Task to complete
Count the lines of the listing below where "item" shows up, and please answer with that number only.

Supplied data
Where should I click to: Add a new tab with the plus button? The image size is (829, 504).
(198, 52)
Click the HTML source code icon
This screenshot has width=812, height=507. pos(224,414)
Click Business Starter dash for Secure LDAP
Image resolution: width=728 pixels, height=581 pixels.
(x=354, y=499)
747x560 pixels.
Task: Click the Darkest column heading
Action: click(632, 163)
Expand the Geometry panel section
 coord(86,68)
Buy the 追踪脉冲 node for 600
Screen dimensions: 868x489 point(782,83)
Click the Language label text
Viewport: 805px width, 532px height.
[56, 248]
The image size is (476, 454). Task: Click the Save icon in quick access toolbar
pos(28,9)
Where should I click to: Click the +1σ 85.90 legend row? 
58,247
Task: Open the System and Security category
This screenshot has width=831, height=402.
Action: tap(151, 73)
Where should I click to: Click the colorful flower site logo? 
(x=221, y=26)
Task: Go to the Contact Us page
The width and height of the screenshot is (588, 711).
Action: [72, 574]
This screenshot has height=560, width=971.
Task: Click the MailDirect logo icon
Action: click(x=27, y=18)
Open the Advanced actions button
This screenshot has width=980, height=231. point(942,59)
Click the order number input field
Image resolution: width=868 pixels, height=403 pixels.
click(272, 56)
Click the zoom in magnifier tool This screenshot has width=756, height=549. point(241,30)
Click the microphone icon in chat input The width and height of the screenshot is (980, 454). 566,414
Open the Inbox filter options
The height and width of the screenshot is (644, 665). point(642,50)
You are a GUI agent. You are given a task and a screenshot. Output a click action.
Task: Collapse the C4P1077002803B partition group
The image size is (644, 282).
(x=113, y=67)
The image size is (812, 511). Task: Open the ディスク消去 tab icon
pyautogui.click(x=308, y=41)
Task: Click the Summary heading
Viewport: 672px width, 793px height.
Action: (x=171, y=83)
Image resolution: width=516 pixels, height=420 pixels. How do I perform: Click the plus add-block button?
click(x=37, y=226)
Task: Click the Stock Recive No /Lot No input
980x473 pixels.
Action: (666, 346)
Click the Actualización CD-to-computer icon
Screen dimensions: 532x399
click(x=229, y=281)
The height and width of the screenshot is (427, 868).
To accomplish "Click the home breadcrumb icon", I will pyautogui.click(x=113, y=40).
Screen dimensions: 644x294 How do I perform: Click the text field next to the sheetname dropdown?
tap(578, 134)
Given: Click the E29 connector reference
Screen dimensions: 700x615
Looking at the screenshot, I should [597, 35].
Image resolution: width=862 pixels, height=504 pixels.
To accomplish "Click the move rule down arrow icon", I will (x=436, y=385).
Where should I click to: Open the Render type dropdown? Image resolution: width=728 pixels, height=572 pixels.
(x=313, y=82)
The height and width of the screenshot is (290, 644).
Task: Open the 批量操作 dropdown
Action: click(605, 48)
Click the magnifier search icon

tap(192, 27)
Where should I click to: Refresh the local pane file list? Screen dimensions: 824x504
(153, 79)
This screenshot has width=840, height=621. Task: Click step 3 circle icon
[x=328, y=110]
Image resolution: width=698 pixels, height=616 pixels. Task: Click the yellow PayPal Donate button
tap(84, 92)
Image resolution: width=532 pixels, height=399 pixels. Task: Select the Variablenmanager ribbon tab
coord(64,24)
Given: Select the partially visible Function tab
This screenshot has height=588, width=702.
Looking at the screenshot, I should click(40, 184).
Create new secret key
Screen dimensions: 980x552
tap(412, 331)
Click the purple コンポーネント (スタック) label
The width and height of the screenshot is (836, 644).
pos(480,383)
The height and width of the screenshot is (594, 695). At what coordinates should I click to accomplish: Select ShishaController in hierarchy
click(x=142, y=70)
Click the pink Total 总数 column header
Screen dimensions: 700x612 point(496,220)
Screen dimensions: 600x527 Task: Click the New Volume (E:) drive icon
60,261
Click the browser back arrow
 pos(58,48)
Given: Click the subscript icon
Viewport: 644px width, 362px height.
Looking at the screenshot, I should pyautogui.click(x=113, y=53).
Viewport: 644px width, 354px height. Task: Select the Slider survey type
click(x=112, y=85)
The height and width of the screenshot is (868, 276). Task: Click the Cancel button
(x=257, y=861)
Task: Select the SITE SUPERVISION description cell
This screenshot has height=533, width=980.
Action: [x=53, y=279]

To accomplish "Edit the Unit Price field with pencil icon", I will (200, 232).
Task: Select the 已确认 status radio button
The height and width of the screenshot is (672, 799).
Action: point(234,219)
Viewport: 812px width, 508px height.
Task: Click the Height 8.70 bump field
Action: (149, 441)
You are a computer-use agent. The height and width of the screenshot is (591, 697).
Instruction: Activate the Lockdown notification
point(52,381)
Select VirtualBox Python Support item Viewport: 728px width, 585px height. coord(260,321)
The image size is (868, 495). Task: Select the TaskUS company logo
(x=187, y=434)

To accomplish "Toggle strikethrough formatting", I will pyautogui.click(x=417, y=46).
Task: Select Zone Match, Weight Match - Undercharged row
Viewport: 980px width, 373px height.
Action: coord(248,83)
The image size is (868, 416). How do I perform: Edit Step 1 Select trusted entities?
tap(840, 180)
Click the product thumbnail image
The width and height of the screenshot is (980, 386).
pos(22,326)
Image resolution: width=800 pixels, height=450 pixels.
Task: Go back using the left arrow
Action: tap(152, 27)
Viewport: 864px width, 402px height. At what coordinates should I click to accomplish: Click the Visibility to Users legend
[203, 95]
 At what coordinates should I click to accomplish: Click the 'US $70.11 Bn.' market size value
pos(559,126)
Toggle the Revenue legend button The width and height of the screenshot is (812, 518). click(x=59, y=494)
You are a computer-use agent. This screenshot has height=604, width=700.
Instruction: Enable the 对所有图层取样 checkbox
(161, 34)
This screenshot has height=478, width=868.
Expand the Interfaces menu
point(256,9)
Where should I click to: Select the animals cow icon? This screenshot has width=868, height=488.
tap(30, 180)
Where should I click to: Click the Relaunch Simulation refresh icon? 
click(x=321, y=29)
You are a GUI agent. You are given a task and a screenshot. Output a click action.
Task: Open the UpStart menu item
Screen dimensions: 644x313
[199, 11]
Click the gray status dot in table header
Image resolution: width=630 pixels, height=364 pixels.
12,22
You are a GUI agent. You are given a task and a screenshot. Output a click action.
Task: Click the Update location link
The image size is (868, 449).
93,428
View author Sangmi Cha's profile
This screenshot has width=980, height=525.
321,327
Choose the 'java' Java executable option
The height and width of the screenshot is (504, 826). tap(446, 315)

Solution to this task
2